The stakes are high: Research shows that children with even a small savings account of $1 to $500 are three times more likely to enroll in college and more than four times more likely to graduate.
“Every kid will have a financial asset for college and career and they will know that they have it from the earliest of ages,” said Kids RISE executive director Debra-Ellen Glickstein. She said that amounts to a sea change in how many families think about and plan for college.
Community groups and local businesses are encouraged to donate to the college savings accounts.

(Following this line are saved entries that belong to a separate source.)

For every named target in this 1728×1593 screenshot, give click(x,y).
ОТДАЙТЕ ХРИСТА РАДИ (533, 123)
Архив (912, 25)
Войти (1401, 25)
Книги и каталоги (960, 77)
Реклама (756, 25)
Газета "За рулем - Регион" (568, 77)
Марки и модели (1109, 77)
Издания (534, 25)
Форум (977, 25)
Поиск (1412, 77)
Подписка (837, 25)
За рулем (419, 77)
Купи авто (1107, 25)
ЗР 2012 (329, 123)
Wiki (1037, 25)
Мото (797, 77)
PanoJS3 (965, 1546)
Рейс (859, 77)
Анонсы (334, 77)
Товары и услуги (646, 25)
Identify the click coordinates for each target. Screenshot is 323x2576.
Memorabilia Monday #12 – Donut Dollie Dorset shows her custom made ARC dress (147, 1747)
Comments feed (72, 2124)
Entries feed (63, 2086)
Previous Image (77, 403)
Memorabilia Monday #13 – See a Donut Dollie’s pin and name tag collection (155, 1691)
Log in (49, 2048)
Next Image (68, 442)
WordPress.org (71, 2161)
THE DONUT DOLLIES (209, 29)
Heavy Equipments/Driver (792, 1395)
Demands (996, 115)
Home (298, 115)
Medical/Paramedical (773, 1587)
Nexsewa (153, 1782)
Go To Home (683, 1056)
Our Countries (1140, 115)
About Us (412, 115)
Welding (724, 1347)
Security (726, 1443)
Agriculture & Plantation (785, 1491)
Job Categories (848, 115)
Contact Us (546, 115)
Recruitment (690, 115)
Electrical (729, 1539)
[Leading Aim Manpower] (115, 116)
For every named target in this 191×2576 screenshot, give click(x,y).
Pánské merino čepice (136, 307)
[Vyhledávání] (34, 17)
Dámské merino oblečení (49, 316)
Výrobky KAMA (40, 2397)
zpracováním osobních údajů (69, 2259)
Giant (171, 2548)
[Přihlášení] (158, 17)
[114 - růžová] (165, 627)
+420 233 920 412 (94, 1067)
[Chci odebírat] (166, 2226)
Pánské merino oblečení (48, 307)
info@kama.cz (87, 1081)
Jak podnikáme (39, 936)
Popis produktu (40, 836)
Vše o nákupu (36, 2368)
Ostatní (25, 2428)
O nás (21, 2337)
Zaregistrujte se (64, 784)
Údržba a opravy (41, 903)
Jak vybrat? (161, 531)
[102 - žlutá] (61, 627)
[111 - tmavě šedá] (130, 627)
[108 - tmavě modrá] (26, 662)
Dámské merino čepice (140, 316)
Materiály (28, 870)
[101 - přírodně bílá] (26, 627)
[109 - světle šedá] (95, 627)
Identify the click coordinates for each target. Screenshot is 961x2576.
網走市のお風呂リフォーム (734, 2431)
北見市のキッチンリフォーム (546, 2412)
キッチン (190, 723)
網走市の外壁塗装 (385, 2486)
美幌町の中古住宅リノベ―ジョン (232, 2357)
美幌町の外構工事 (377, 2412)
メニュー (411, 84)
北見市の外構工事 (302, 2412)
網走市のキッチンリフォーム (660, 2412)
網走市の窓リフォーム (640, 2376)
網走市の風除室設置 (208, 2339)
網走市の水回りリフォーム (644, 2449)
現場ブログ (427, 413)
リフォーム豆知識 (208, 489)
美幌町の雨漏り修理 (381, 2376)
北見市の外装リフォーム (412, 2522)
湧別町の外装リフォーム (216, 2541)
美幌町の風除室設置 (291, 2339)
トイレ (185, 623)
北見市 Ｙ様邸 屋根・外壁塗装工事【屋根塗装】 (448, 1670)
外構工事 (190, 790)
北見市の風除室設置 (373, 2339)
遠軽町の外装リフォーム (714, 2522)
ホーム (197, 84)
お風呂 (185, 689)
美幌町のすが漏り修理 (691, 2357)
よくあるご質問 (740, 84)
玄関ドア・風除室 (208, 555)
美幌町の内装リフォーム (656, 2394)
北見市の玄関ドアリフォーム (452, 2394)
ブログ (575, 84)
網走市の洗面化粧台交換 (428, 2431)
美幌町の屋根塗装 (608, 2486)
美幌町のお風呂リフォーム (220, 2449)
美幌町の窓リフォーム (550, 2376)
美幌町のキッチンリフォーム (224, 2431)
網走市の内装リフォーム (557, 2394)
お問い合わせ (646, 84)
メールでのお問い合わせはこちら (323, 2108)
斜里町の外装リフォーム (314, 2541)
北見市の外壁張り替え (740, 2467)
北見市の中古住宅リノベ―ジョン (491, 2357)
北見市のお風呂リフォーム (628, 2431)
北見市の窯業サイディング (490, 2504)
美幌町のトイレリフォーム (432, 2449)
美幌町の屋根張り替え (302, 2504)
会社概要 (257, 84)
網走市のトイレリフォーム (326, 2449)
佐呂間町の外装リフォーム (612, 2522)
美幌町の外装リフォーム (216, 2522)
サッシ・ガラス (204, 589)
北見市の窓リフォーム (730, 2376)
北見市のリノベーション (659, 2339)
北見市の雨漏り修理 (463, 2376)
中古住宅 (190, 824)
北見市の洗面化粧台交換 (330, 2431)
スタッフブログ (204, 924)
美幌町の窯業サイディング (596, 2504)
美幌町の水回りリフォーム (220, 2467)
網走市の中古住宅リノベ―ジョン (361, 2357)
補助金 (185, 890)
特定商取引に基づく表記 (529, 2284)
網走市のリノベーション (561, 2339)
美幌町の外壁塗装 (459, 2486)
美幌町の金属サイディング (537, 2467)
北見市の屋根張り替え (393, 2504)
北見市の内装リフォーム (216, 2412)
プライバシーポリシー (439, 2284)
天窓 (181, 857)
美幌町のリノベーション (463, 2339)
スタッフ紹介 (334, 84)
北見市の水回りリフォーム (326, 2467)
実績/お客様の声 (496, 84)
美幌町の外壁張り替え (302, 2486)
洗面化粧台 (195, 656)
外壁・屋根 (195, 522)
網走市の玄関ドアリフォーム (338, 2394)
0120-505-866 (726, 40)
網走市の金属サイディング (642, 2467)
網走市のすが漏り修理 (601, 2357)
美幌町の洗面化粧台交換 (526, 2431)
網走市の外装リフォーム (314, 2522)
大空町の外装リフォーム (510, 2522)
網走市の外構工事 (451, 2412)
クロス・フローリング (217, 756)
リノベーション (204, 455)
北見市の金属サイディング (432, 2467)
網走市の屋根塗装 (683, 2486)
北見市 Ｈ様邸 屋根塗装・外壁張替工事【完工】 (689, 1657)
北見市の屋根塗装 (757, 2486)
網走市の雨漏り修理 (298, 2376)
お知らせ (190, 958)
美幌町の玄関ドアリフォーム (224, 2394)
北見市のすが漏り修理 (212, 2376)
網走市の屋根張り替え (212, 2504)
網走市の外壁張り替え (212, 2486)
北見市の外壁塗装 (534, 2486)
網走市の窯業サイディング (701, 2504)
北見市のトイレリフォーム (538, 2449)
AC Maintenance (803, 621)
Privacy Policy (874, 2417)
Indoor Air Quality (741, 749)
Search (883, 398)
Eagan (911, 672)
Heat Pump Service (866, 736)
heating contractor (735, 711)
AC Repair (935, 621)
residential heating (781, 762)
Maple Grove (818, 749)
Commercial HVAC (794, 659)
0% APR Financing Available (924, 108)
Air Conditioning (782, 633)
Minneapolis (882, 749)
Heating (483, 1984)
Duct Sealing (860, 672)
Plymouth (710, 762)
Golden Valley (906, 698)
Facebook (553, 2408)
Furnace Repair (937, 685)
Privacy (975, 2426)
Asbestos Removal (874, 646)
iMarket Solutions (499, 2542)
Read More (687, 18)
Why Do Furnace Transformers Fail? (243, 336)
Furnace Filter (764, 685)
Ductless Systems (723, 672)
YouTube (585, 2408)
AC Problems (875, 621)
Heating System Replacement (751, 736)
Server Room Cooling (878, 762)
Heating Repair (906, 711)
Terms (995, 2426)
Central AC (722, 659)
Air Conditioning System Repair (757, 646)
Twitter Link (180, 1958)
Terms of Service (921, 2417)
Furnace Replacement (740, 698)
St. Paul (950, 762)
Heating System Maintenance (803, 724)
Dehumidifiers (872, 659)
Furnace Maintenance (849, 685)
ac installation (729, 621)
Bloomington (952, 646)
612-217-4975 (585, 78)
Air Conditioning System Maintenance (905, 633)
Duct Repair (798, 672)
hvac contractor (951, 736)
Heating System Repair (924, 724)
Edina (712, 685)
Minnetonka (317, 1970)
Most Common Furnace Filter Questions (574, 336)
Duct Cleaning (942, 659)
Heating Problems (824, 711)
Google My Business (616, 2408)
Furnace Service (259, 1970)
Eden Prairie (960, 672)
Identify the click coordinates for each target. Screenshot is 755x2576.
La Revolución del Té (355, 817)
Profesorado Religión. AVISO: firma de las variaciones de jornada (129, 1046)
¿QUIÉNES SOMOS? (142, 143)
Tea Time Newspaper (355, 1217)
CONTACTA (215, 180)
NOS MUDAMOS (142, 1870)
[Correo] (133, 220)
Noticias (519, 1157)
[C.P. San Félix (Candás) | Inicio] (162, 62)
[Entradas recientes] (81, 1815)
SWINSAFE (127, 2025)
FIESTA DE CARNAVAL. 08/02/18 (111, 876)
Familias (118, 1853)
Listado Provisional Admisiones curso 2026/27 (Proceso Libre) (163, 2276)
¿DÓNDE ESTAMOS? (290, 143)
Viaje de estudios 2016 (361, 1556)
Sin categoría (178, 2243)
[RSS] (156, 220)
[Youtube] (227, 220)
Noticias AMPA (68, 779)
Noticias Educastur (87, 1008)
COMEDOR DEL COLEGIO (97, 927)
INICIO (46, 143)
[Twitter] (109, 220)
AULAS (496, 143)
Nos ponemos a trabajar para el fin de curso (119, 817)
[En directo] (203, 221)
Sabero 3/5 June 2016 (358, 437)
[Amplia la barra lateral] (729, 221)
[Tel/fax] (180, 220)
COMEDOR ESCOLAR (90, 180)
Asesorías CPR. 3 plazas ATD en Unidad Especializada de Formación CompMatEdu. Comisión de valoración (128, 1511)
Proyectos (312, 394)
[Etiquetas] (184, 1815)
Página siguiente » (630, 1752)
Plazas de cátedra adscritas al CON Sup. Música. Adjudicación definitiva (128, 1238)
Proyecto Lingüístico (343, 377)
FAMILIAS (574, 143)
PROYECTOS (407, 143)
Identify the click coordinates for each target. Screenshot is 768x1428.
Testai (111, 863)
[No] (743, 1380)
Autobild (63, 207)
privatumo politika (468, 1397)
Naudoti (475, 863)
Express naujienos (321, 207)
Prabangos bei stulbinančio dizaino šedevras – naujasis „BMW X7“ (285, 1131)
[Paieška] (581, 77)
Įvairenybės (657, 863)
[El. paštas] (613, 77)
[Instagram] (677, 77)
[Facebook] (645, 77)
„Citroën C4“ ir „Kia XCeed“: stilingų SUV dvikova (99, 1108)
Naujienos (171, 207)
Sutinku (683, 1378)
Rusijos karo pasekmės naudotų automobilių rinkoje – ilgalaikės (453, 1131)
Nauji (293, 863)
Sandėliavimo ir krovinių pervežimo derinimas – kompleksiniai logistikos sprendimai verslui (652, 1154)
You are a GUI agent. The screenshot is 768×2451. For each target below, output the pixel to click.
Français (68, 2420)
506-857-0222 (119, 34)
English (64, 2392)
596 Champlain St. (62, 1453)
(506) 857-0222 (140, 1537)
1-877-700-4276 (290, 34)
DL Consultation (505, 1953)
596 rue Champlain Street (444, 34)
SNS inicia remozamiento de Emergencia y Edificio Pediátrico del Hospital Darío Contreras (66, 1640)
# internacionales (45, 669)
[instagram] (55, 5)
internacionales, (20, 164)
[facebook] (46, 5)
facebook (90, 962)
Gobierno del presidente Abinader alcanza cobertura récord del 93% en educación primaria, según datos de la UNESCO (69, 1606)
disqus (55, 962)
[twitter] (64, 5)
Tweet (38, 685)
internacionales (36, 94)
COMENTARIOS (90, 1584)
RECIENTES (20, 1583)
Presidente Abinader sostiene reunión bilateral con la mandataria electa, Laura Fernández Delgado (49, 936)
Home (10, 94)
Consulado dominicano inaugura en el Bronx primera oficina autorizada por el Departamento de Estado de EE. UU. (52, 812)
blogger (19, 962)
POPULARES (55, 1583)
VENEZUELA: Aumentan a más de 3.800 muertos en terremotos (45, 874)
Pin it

Students at certain schools and in some neighborhoods have already received hundreds of dollars more through donations.
“Their family, their school, their neighborhood help to reinforce the expectations about what’s possible,” Glickstein said.
According to Kids RISE, schools are tasked with helping families learn about the accounts and activate them.
Asked about the small proportion of families who have set up their own accounts, the city’s education department offered general praise.
“New York City Public Schools is proud to partner with NYC Kids Rise to continuously invest in the futures of our children as they work towards their individual college and career aspirations,” said spokesperson Chyann Tull.
Glickstein said the program is still ramping up. “We’re just getting started,” she said.
Charlene Espino, 43, said she was thrilled to have her daughter, who is in kindergarten at PS 85, The Great Expectations School in the Bronx, enrolled in the broader scholarship plan.
“None of us really went to college,” she said. “My goal is to get baby girl off to college and this is the start.” She said she checks the account regularly. With community contributions, it had grown to nearly $350. “It’s good stuff,” she said. “I hope all the families are getting with it.”
A public relations firm representing Kids RISE arranged Gothamist’s interview with Espino, who said she joined the program earlier this month. She has yet to finish setting up her daughter’s individual savings account, but said she plans to do so this week.